Editorial

It is often noted that fashion goes in cycles; keep those old clothes in the wardrobe long enough and they will enjoy a renaissance eventually! It seems that this is also true of many great ideas in science. In a previous issue, Bussard and colleagues [1] reacquaint us with John Cairns' immortal strand hypothesis, postulated some 35 years ago [2]. Cairns' hypothesis still remains relatively unknown to the majority of cancer researchers, perhaps in part due to the more esoteric nature of his proposal, and the difficulty of proving it.

Cairns published his hypothesis around the time that Knudson was popularizing Nordling's [3] concepts of multiple mutations being required for the genesis of cancer, through his own careful analysis of inherited retinoblastoma [4]. The notion of natural selection of cells carrying mutations that give a favourable survival advantage is now well established in cancer biology. However, Cairns recognized a problem with this concept: given the very large number of cell divisions in tissues like the skin, gut and bone marrow, he thought it surprising that there should be as little cancer as there is, if mutations arise at the rate that was estimated to be the case. Why was this so?

Cairns focused his attention on the concept of adult stem cells that were understood to be responsible for the replenishment of rapidly dividing tissues, and to reside within cellular hierarchies in various tissues, such as the haematopoietic system. It was hypothesized that stem cells undergo asymmetric division, giving rise to two progeny: one destined to remain as an undifferentiated stem cell (self renewal) and one that could go on and divide again to give rise to progeny that expand in number and undergo differentiation.

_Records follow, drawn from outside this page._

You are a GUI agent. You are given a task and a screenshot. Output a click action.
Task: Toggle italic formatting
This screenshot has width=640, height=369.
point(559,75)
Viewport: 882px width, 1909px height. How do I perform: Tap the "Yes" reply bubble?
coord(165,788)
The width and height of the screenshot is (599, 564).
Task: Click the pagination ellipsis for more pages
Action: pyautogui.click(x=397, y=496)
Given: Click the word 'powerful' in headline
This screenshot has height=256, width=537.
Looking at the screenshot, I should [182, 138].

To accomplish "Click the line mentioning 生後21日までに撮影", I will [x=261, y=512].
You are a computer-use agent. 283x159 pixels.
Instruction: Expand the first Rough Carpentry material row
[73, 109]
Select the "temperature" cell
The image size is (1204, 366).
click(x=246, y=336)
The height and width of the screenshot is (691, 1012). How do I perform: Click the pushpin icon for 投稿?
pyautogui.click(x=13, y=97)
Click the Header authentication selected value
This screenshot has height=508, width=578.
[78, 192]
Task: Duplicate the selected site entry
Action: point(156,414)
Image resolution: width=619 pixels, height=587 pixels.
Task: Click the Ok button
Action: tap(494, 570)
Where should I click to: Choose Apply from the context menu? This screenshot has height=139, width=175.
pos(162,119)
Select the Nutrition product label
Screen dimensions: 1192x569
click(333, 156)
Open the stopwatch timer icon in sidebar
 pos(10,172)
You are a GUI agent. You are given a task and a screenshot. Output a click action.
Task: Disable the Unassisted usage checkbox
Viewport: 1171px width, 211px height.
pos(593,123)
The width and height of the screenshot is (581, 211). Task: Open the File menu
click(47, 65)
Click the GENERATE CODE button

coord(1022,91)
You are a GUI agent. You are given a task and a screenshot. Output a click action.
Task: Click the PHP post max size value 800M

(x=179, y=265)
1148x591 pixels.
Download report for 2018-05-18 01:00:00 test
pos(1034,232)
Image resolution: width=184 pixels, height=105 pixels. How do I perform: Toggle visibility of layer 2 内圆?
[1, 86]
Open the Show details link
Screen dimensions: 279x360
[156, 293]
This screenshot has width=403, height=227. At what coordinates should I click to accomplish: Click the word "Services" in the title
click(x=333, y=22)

Various mechanisms whereby asymmetric division may occur have been elaborated in a recent review by Knoblich [5].

The concept of a cancer stem cell is also enjoying a resurgence, having essentially been proposed by Julius Cohnheim in 1867 [6] when he postulated that malignancies arise from 'embryonic rests'. Cairns reasoned that there may be less cancer than might be expected because stem cells divide less frequently and are fewer in number, but he went further by making the radical proposal that they also protect one of their DNA strands during semi-conservative replication. That is, once a stem cell is formed, one of its DNA strands remains selectively segregated into a stem cell during division (as part of self renewal of that cell), reducing the likelihood of mutations accumulating in the stem cells during subsequent DNA replication.

This is not an easy concept and to some extent it is open to accusations of teleology. What Cairns needed was an experimental model, and he was ably helped in this regard by Chris Potten. Their initial DNA labelling experiment [7] provided experimental evidence for the hypothesis and has since inspired a great deal of research in this area. They demonstrated that intestinal epithelial cells in the mouse could be labelled with markers of DNA synthesis (such as tritiated thymidine, 3H-TdR, or 5-bromodeoxyuridine, BrdU), and that cells retaining this label could be found in zones where stem cells were postulated to reside. More recently they have demonstrated that stem cells can be labelled in such a manner that they retain an initial label (3H-TdR) and may also take up another (BrdU) that is subsequently lost, proving that self renewing cells selectively segregate their template strands [8]. This work is the inspiration behind the work of Bussard and colleagues here, in their mammary epithelial model.

In many ways, the mouse mammary gland is an ideal model for experimentation aimed at elucidating how stem cells function in vivo. Ken DeOme and colleagues [9] showed that the cleared mammary fat pad could be used as an in vivo 'growth chamber' and that small portions of mammary epithelium could regrow into functioning mammary glands when transplanted into the fad pad. This model has been used by numerous groups since and, incredibly, Shackleton and colleagues [10] have shown that a single cell (defined as Lin-CD29hiCD24+) can give rise to an entire functioning mammary gland.

In this paper, Bussard and her colleagues used an immortalized premalignant mammary epithelial cell line, COMMA-D1, to derive subpopulations with different properties. Using these cells transplanted in the mammary fat pad model, they demonstrate that there exist subsets of long-lived label-retaining epithelial cells (LRECs) that can divide asymmetrically and retain their labelled strand. Their progeny can differentiate to form ductal or lobular structures and expand and differentiate in response to pregnancy. These cells may also take up a new label (BrdU) that is lost with subsequent divisions, just as Potten and colleagues [8] observed in intestinal cells.

These findings lend further support for Cairns' hypothesis, but more significantly by their use of a pre-malignant cell line emphasise the importance of the cancer stem cell concept. The clinical implications of this hypothesis have been well recognized: many current cytotoxic therapies (including radiotherapy and many conventional chemotherapeutic agents, such as spindle poisons) are based on killing rapidly dividing cells. That we may be targeting the wrong population, or not measuring our success appropriately, has been well reviewed [11, 12]. Bussard and colleagues provide a timely reminder that we are still some way off targeting cancer stem cells, even some 35 years after Cairns published his revolutionary idea. That we are getting closer to understanding the nature of these stem cells provides hope that strategies aimed at identifying them in human cancer, and targeting them, are a step closer to reality.